Robert Gwathmey (1903-1988), Portrait of a farmer’s wife, 1954. Screen print. Graphic Arts Collection GA 2008.00416.

Robert Gwathmey (1903-1988) created colorful paintings and screen prints depicting rural life in the American south. When the artist had his first important New York show in 1946. Paul Robeson (1898-1976) wrote an essay for the catalog, commenting “In the coming years, when as we all hope, true equality and the brotherhood of man will be a reality, Gwathmey’s paintings will have earned him the right to feel that he has shared in the shaping of a better world.” (Annex A ND237.G98 A5)


Robert Gwathmey (1903-1988), Watching the Parade, 1947. Screen print. Graphic Arts Collection GA 2008.00417.

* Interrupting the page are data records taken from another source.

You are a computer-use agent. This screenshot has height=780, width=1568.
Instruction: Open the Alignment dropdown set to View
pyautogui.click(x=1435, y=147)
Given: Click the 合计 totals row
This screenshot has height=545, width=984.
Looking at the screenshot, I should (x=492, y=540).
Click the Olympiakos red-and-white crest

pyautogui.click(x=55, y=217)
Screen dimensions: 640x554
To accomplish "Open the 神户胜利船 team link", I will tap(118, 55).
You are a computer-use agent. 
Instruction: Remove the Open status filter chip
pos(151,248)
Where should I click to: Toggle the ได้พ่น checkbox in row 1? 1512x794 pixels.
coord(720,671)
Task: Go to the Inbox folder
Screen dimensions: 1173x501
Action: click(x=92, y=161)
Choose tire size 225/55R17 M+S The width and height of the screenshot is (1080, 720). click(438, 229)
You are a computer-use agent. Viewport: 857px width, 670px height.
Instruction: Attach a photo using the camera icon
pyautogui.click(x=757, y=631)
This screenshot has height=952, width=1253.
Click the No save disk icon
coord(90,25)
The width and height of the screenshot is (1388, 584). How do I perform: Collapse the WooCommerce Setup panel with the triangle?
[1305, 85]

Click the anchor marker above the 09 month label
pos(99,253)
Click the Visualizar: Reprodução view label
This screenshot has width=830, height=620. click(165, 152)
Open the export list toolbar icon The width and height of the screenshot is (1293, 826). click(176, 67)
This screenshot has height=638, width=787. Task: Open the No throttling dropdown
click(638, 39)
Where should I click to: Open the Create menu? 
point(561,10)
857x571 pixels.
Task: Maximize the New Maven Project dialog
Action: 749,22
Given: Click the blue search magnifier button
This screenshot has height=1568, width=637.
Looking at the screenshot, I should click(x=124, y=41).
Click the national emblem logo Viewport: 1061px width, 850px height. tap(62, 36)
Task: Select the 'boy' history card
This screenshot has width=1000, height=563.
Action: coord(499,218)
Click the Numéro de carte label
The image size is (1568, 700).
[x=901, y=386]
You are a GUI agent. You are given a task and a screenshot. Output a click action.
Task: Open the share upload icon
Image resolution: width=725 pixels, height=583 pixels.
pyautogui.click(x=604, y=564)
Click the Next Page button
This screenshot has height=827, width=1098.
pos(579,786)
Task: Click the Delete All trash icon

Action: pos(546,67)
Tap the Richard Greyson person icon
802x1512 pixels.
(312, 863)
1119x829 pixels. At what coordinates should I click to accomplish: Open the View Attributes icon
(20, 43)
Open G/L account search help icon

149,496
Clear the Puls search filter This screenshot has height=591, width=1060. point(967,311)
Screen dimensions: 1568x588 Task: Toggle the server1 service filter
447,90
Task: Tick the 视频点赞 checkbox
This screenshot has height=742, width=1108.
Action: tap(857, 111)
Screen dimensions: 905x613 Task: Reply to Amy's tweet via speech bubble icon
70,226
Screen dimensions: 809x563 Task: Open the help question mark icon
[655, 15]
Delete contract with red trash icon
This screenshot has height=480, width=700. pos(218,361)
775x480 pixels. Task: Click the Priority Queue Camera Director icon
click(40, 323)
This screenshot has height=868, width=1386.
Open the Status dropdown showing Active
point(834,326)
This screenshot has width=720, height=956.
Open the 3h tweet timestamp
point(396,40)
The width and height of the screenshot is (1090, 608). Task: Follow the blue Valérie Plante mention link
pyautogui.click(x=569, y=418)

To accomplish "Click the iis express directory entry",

In his Gwathmey biography, Michael Kammen writes,

Robert and Rosalie returned from Philadelphia to her family home in Charlotte during the last stage of her pregnancy, and Charles was born there in June 1938. Coming back to the South for a spell had immense consequences for Robert’s sense of place and its implications for his art. He later recalled the initial shock of returning to Richmond following his first year at the academy: “Suddenly, I saw with terrible clarity how it was, especially how it was for the Negro in the South. Things I had always taken for granted. That’s when my politics changed, long before the Depression came along.” Robert Gwathmey: The Life and Art of a Passionate Observer (The University of North Carolina Press)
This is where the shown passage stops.